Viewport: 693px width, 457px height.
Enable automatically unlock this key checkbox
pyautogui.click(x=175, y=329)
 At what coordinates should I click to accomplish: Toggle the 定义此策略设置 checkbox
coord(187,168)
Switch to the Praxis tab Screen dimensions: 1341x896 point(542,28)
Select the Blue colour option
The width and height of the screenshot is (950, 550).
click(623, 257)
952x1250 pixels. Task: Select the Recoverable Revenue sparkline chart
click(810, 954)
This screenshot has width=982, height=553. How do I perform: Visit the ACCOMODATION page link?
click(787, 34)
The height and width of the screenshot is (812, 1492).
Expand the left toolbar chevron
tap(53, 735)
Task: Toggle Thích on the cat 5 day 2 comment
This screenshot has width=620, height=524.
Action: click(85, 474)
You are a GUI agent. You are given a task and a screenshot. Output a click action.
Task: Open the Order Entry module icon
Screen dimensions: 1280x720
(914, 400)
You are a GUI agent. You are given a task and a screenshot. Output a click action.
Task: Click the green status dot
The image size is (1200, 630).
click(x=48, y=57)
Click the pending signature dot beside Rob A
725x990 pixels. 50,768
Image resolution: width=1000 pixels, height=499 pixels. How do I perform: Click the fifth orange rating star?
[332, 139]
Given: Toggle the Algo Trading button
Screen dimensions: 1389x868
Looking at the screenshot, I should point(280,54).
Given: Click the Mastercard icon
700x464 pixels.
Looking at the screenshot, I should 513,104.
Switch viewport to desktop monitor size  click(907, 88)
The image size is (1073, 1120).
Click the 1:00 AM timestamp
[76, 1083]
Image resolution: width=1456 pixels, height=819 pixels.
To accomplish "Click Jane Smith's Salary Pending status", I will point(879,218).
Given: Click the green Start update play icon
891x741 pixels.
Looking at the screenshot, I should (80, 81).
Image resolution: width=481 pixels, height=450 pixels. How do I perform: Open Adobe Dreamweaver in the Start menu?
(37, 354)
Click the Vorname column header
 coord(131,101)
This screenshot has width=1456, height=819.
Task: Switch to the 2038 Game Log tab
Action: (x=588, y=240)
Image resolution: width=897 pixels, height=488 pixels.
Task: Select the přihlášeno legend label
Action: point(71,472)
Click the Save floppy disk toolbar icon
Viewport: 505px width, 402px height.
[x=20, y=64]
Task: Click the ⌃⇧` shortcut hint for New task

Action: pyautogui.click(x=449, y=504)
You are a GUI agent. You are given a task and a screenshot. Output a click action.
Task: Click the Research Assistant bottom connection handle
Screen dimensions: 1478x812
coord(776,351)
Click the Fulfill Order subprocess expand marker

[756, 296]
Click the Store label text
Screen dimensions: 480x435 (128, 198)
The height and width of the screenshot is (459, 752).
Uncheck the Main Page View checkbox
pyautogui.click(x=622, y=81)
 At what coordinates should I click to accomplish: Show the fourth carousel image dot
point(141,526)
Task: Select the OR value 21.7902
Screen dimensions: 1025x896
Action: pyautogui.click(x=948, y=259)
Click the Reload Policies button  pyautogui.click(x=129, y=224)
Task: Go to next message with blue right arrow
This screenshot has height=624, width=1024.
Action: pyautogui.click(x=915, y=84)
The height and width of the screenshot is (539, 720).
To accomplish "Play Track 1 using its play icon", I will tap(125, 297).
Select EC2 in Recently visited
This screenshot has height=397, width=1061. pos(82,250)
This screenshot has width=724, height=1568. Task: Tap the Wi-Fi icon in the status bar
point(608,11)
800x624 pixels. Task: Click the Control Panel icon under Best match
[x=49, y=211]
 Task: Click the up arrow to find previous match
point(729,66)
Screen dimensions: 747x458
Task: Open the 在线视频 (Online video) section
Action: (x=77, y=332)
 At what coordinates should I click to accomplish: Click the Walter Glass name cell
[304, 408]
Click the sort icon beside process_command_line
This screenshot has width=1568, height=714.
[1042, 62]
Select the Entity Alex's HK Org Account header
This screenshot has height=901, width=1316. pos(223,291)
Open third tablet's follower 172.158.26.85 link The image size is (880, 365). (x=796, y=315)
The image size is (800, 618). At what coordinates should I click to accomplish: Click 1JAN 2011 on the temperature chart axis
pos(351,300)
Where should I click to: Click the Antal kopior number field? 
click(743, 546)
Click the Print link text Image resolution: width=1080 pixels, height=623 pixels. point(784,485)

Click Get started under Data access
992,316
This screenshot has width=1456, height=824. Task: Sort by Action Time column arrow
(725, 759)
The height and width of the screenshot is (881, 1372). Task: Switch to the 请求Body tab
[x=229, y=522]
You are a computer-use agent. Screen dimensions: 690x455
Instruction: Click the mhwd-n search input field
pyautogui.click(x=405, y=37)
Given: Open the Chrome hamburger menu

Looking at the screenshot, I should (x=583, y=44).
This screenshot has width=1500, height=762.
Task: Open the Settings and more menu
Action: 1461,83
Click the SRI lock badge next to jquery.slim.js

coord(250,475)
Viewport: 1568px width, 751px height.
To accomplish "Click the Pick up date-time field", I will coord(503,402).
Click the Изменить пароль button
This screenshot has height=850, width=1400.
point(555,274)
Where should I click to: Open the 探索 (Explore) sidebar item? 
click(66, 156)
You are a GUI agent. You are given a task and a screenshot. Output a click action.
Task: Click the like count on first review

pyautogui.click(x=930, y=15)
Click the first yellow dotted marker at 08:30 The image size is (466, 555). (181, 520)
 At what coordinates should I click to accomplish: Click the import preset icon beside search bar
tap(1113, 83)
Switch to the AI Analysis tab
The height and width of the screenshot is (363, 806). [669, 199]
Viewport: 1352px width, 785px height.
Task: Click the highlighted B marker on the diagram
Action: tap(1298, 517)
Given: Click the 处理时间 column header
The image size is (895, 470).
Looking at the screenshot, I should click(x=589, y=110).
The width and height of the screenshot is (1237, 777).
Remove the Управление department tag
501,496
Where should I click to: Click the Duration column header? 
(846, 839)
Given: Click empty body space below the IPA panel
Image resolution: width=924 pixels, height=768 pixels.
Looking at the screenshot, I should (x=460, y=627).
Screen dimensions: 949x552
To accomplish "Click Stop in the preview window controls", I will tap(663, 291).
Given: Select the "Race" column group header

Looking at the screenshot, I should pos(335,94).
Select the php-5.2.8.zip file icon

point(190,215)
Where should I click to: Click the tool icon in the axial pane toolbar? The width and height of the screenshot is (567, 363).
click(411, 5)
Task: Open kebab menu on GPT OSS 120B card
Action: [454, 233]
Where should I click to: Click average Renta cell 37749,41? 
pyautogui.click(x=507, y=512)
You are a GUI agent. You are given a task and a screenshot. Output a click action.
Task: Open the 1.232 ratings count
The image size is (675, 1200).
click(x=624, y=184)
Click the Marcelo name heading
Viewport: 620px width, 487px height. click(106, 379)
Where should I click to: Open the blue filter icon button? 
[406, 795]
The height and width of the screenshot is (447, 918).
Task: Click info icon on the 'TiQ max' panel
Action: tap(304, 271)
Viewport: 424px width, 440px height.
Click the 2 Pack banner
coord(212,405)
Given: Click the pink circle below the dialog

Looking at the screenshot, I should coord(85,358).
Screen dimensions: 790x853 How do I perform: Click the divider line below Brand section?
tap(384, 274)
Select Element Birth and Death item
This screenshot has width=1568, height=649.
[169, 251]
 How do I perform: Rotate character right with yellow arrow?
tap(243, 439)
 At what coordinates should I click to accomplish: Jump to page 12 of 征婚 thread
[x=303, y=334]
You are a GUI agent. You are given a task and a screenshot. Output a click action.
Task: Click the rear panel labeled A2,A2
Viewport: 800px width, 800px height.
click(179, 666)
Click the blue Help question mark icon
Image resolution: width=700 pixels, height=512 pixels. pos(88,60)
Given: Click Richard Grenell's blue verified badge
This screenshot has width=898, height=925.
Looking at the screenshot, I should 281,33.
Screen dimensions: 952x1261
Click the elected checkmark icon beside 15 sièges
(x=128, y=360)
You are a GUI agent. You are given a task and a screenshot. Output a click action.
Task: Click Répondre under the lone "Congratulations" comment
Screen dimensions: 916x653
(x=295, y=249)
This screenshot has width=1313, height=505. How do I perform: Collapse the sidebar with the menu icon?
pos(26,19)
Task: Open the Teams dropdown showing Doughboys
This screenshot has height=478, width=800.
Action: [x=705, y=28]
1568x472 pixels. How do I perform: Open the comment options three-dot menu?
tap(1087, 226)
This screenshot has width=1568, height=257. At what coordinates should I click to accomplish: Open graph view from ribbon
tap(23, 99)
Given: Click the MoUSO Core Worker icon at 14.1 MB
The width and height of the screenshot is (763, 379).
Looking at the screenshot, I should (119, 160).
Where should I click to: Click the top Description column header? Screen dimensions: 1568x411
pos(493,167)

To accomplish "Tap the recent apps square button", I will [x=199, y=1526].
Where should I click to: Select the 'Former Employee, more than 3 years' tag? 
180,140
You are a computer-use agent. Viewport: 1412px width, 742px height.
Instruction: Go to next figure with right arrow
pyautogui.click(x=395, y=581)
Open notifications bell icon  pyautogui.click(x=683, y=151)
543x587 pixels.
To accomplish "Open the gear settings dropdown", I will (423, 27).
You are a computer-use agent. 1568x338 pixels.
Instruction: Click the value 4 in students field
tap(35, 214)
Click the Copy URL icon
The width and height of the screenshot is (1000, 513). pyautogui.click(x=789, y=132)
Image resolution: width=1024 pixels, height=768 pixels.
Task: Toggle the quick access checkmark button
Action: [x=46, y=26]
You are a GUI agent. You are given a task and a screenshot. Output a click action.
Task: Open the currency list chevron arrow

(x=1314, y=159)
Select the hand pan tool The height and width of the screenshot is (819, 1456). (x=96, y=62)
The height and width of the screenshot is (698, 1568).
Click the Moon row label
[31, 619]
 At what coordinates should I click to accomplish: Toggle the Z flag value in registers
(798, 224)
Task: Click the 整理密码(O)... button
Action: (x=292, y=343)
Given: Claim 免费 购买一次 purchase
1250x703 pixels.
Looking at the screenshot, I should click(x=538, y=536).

HAZ LO SIGUIENTE: Convierte en una lista JSON de cadenas las líneas de los registros de arriba, desde la línea que contiene "Given: Click the green Start update play icon" hasta la línea que contiene "pyautogui.click(x=622, y=81)", ambas incluidas. Usa una cadena por cada línea y omite las líneas en blanco.

RESPUESTA A CONTINUACIÓN:
[
  "Given: Click the green Start update play icon",
  "891x741 pixels.",
  "Looking at the screenshot, I should (80, 81).",
  "Image resolution: width=481 pixels, height=450 pixels. How do I perform: Open Adobe Dreamweaver in the Start menu?",
  "(37, 354)",
  "Click the Vorname column header",
  " coord(131,101)",
  "This screenshot has width=1456, height=819.",
  "Task: Switch to the 2038 Game Log tab",
  "Action: (x=588, y=240)",
  "Image resolution: width=897 pixels, height=488 pixels.",
  "Task: Select the přihlášeno legend label",
  "Action: point(71,472)",
  "Click the Save floppy disk toolbar icon",
  "Viewport: 505px width, 402px height.",
  "[x=20, y=64]",
  "Task: Click the ⌃⇧` shortcut hint for New task",
  "Action: pyautogui.click(x=449, y=504)",
  "You are a GUI agent. You are given a task and a screenshot. Output a click action.",
  "Task: Click the Research Assistant bottom connection handle",
  "Screen dimensions: 1478x812",
  "coord(776,351)",
  "Click the Fulfill Order subprocess expand marker",
  "[756, 296]",
  "Click the Store label text",
  "Screen dimensions: 480x435 (128, 198)",
  "The height and width of the screenshot is (459, 752).",
  "Uncheck the Main Page View checkbox",
  "pyautogui.click(x=622, y=81)"
]